REQUIRED TASKS =
a) Retype the passage of the travel blog excerpt from "As an aside, I" to "as healthy exercise." without any changes.
b) Condense the paragraph of the travel blog excerpt that begins "When recently I went browsing" into a short bulleted list that keeps its main facts.

EXCERPT TO READ =
..........

When recently I went browsing through my Gather archives (collected in The Magi Cafe), I was bemused to discover that to date I have posted approximately 160 photo-essays on Gather. These are mostly surreal essays, consisting of some 3,800 images in all. Of this number, about 1,800 photographs depict life as I found it in America. The United States images, to my surprise, easily outnumbered the 1,360 or so photos depicting aspects of living in Western Australia. As to be expected, the number of images focusing on the U.S.A. and those on W.A. were significantly more than those devoted to a third distinct locality: some 18 surreal photo-essays, consisting of 634 images, focused on England and France.
That's in the past! What now? Well, I think it's timely to share two back-to-back North American road trips undertaken during autumn with she who must be obeyed - that is, with she who is better known by the pseudonym of Bob. Why don't you hop in the back of the car and tag along? But do let there be no mistake about it! You are forewarned that these road trips mean accompanying none other than Sergeant-Major NoMercy O'Bess, the former scourge of the Royal Leprechaun Army's special forces boot camp.
As an aside, I note in passing that Bob's recent retirement from the Leprechaunia military brought to an end the boot camp's tough as nails show-and-tell sessions. Hitherto, under the Sergeant-Major's baleful eye, these had been conducted at the nightly humiliation known as Circle Time which, for quaking recruits, were dreaded times indeed. Thankfully, the Sergeant-Major's retirement saw those mortifying sessions consigned to special forces history. A highly classified history - as is Bob's former identity as Sergeant-Major NoMercy O'Bess ... a military secret that we won't share with others. After all, even despised former sergeant-majors deserve the chance for a new life as a born-again civilian ... albeit one fixated on undertaking marching marathons euphemistically termed as healthy exercise.
So it is that although we will mostly call her Bob, at times I will undoubtedly fall back into the unthinking habit of referring to her as the Sergeant-Major - an ambiguity that doesn't break military secrets but does help to explain at times Bob's fanatical obsession with route marching.

..........

DATA EXCERPTS =
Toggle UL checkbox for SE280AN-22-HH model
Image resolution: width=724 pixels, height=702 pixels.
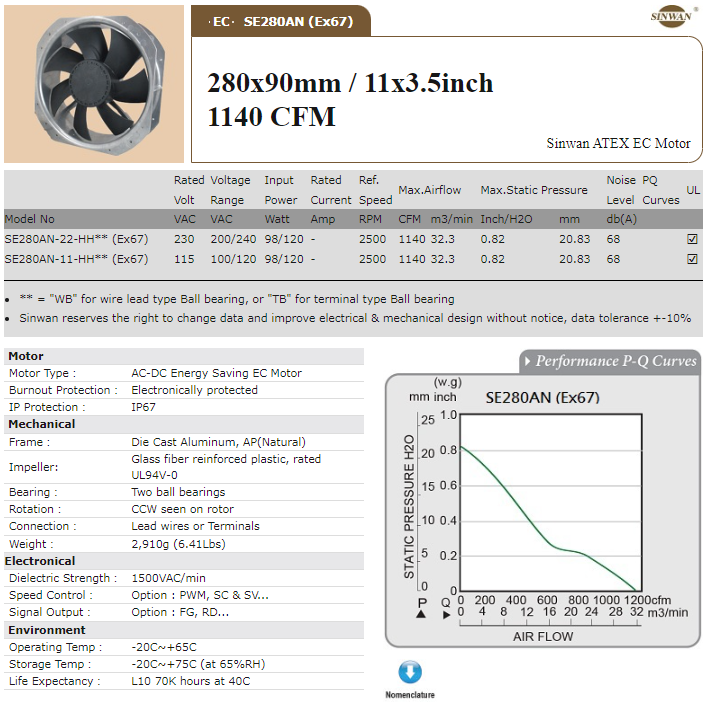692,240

..........

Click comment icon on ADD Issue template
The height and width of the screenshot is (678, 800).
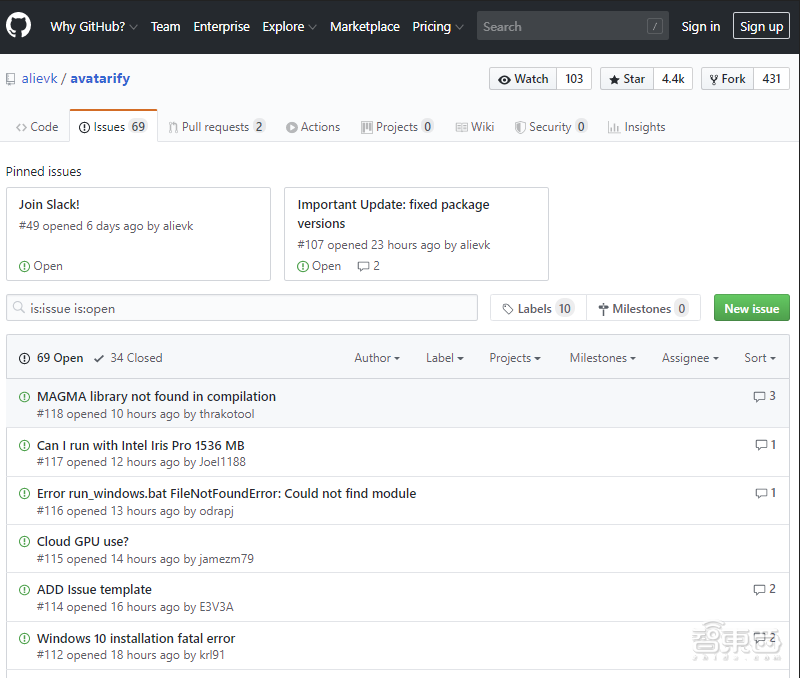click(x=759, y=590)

..........

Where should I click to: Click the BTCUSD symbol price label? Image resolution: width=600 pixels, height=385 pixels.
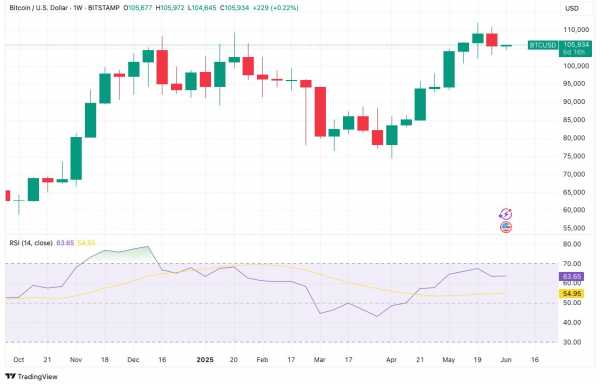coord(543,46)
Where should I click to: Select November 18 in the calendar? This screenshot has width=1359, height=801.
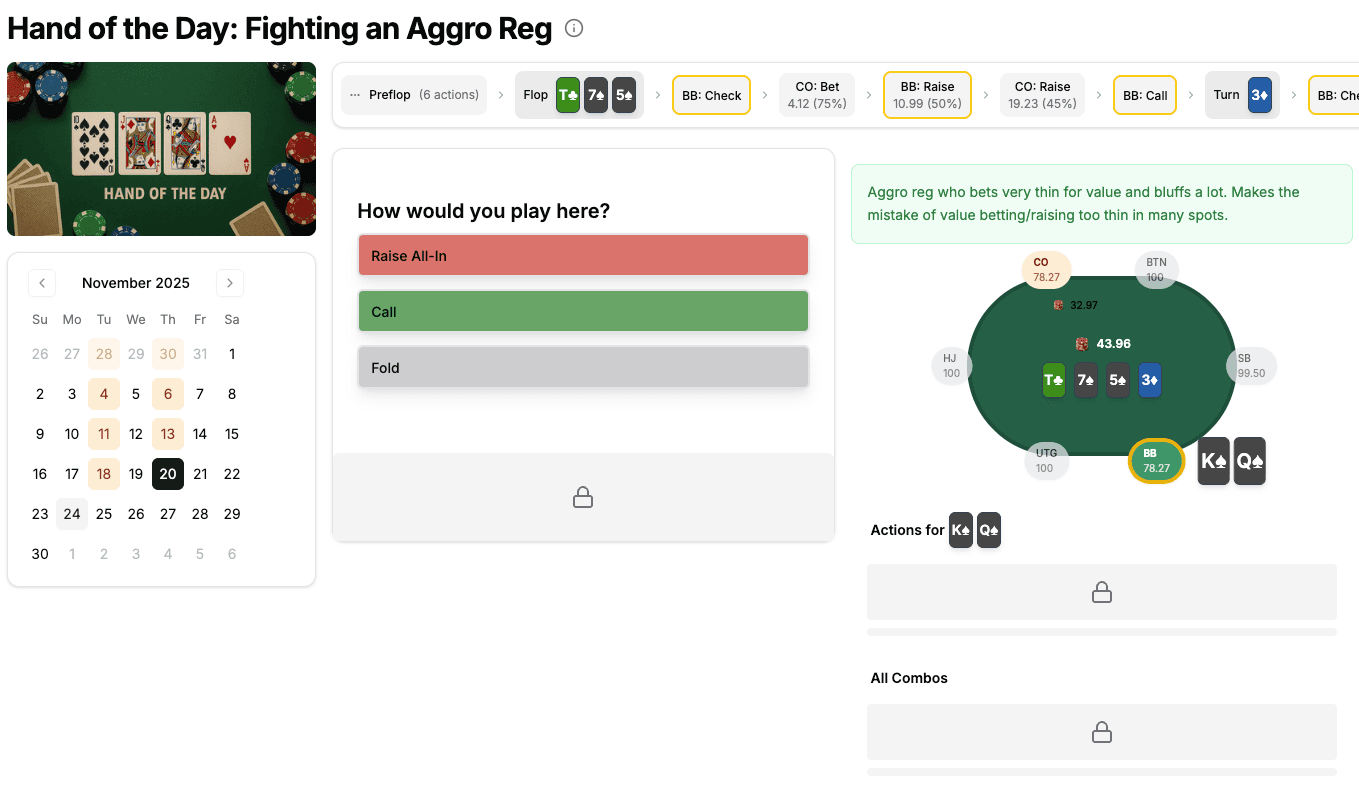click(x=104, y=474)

..........

PER-TASK OUTPUTS =
a)
As an aside, I note in passing that Bob's recent retirement from the Leprechaunia military brought to an end the boot camp's tough as nails show-and-tell sessions. Hitherto, under the Sergeant-Major's baleful eye, these had been conducted at the nightly humiliation known as Circle Time which, for quaking recruits, were dreaded times indeed. Thankfully, the Sergeant-Major's retirement saw those mortifying sessions consigned to special forces history. A highly classified history - as is Bob's former identity as Sergeant-Major NoMercy O'Bess ... a military secret that we won't share with others. After all, even despised former sergeant-majors deserve the chance for a new life as a born-again civilian ... albeit one fixated on undertaking marching marathons euphemistically termed as healthy exercise.

b)
- The Gather archives are collected in The Magi Cafe.
- About 160 photo-essays have been posted on Gather so far, mostly surreal, with some 3,800 images in all.
- About 1,800 photographs show life in America.
- About 1,360 photos show aspects of living in Western Australia, fewer than the U.S. images.
- Some 18 surreal photo-essays, with 634 images, focus on England and France.